- Aim of the task:
Transcribe, word for word and with nothing extra, the line containing "News (857, 488)" and each line that comes after it in the entries.
START Data supplied
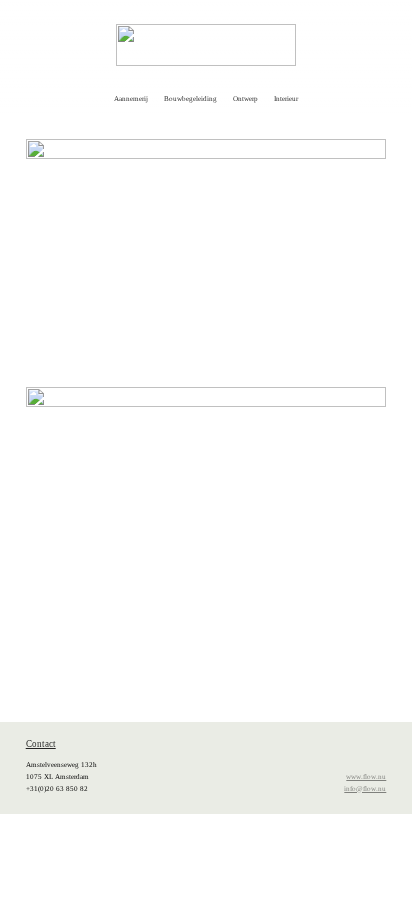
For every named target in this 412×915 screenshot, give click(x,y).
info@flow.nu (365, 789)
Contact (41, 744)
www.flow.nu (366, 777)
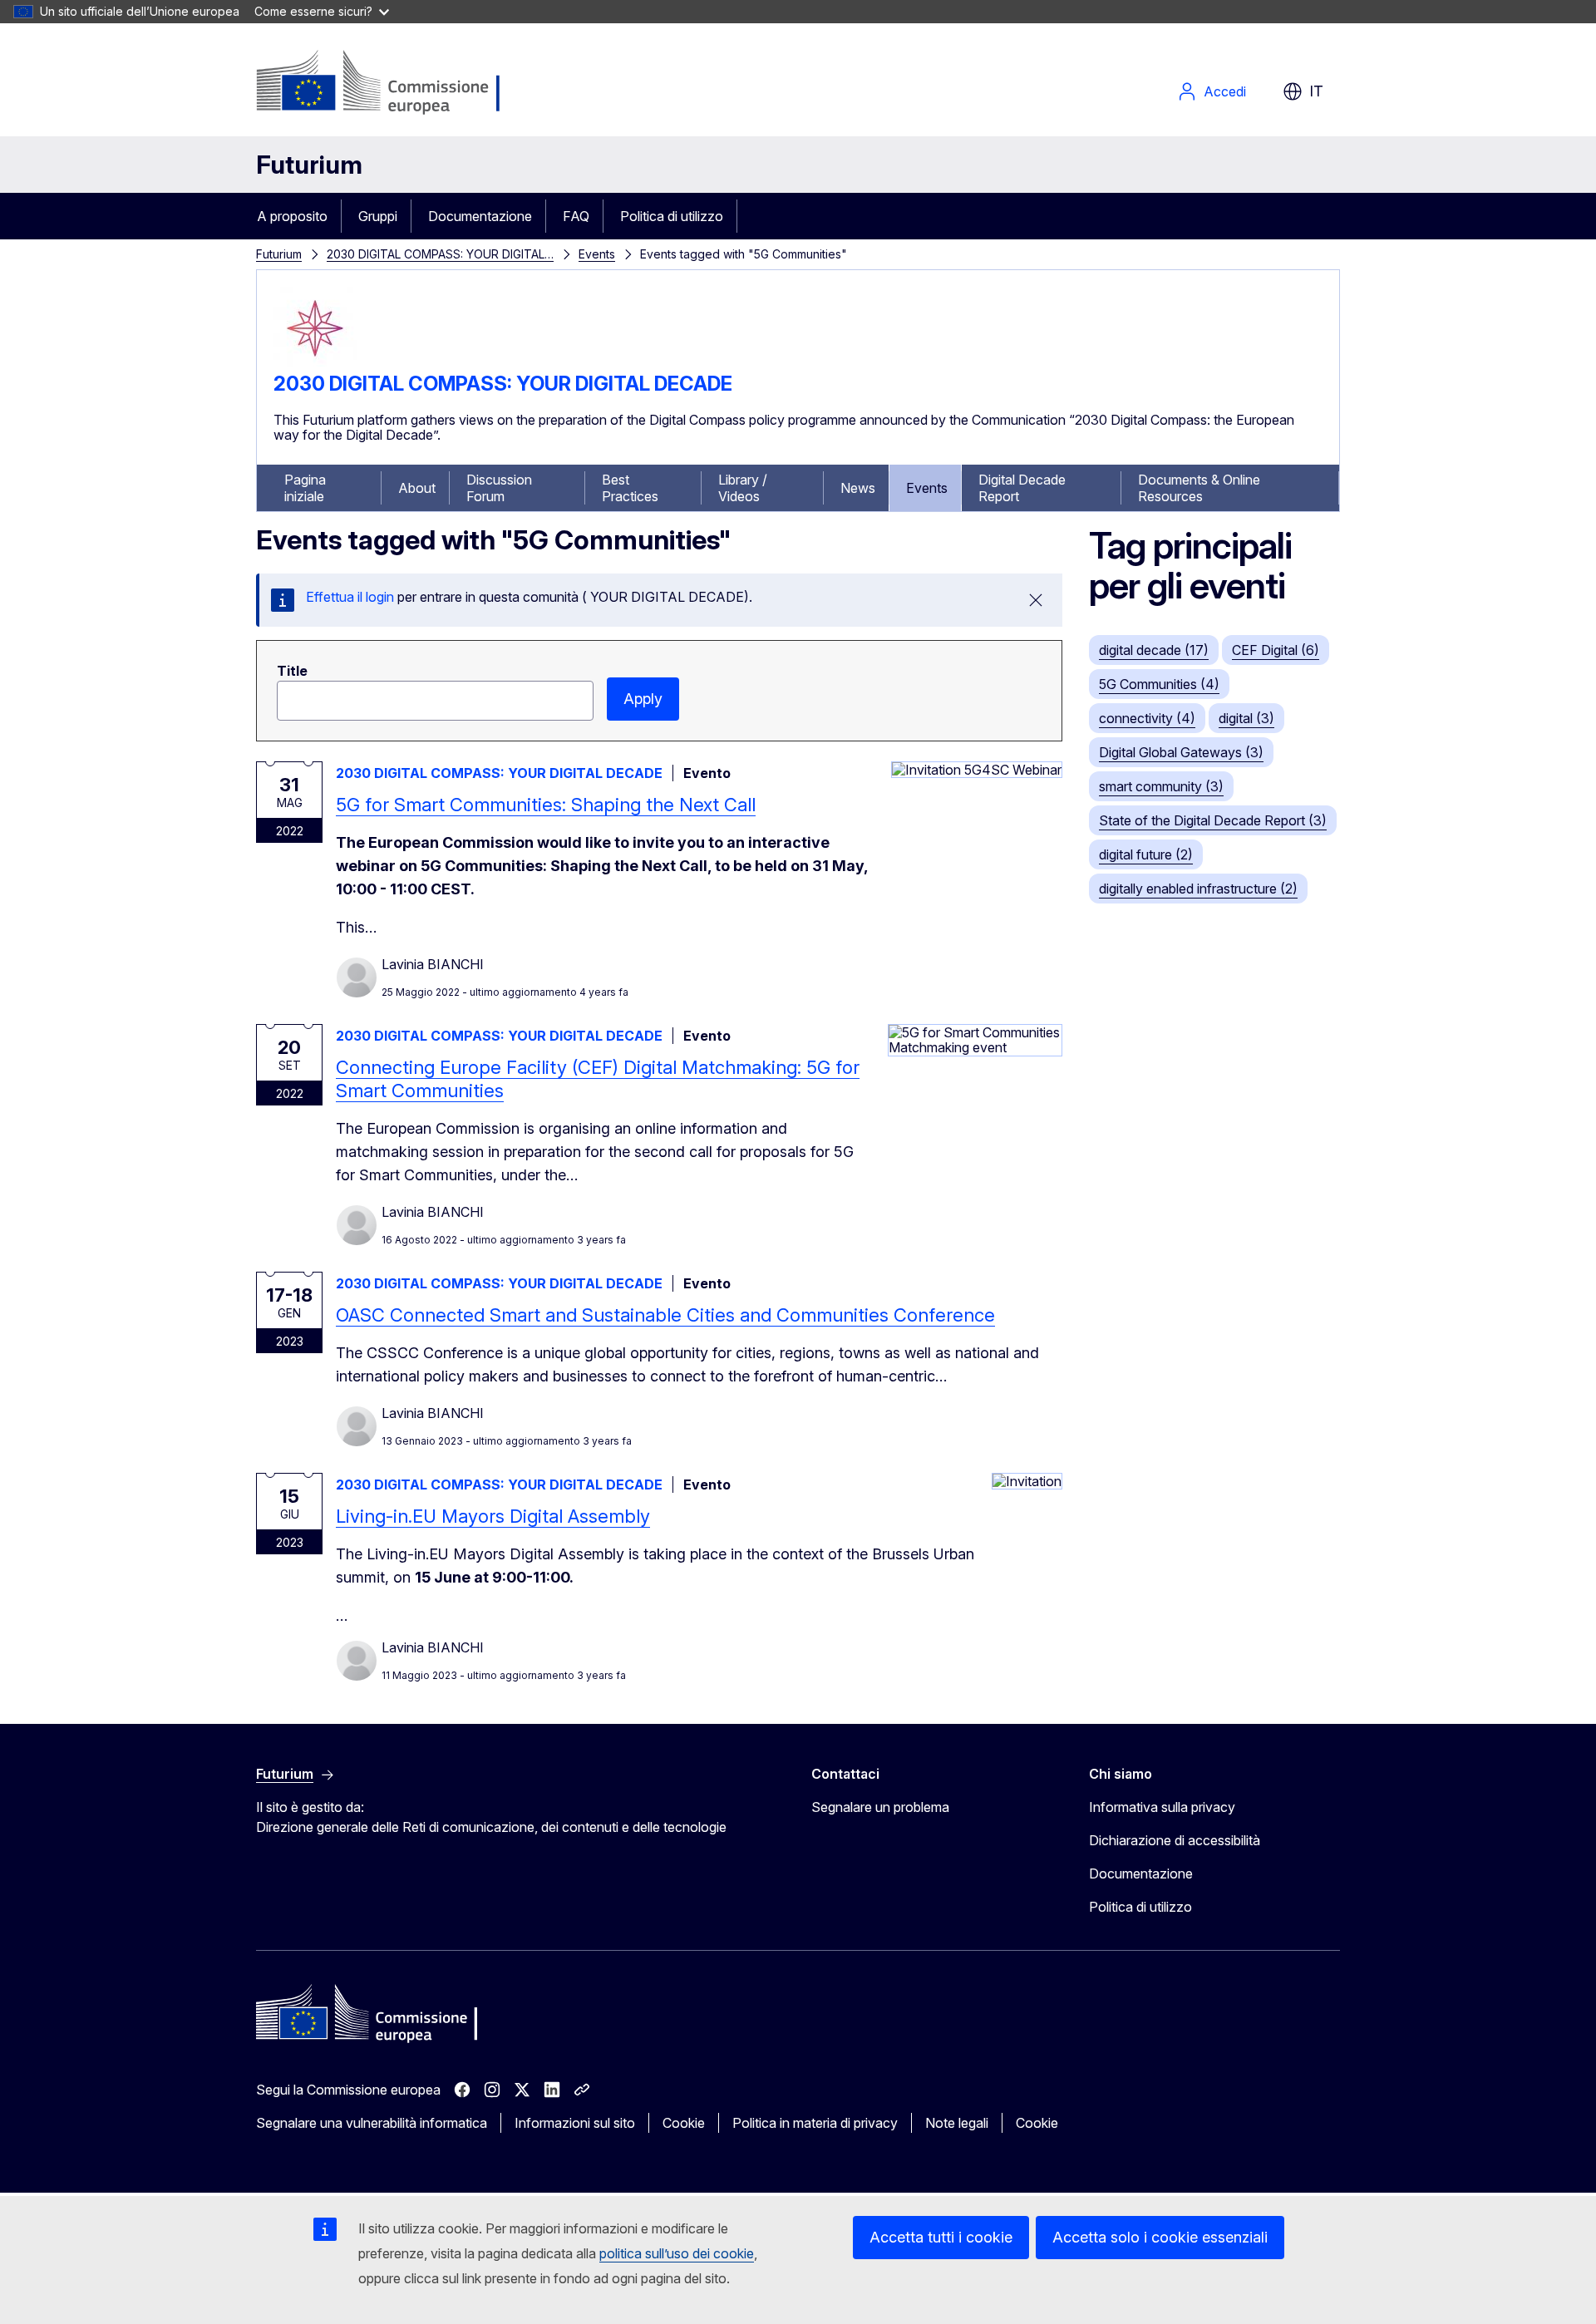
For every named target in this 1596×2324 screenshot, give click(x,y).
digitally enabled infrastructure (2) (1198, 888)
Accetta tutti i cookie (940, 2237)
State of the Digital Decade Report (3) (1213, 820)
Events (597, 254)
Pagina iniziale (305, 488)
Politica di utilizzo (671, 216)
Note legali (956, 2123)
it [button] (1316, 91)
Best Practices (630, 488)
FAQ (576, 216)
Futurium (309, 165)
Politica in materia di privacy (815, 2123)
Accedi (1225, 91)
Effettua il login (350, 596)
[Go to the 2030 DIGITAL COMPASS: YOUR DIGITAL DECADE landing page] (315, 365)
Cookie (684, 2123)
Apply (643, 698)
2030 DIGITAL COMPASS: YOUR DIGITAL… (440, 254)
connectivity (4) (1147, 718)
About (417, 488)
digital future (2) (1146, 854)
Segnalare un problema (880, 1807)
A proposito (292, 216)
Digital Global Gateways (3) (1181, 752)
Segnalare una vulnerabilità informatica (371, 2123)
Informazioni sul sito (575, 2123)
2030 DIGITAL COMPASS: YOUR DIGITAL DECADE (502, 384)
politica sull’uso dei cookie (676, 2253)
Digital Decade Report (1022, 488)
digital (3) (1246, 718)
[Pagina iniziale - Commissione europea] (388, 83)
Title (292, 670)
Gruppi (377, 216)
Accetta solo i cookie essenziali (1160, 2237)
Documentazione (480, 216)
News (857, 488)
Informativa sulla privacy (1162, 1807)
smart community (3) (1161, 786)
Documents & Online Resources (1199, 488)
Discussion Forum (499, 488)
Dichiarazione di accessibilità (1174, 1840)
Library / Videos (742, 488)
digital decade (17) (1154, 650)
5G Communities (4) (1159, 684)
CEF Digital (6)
END Data supplied
- Task output:
News (857, 488)
Informativa sulla privacy (1162, 1807)
smart community (3) (1161, 786)
Documents & Online Resources (1199, 488)
Discussion Forum (499, 488)
Dichiarazione di accessibilità (1174, 1840)
Library / Videos (742, 488)
digital decade (17) (1154, 650)
5G Communities (4) (1159, 684)
CEF Digital (6)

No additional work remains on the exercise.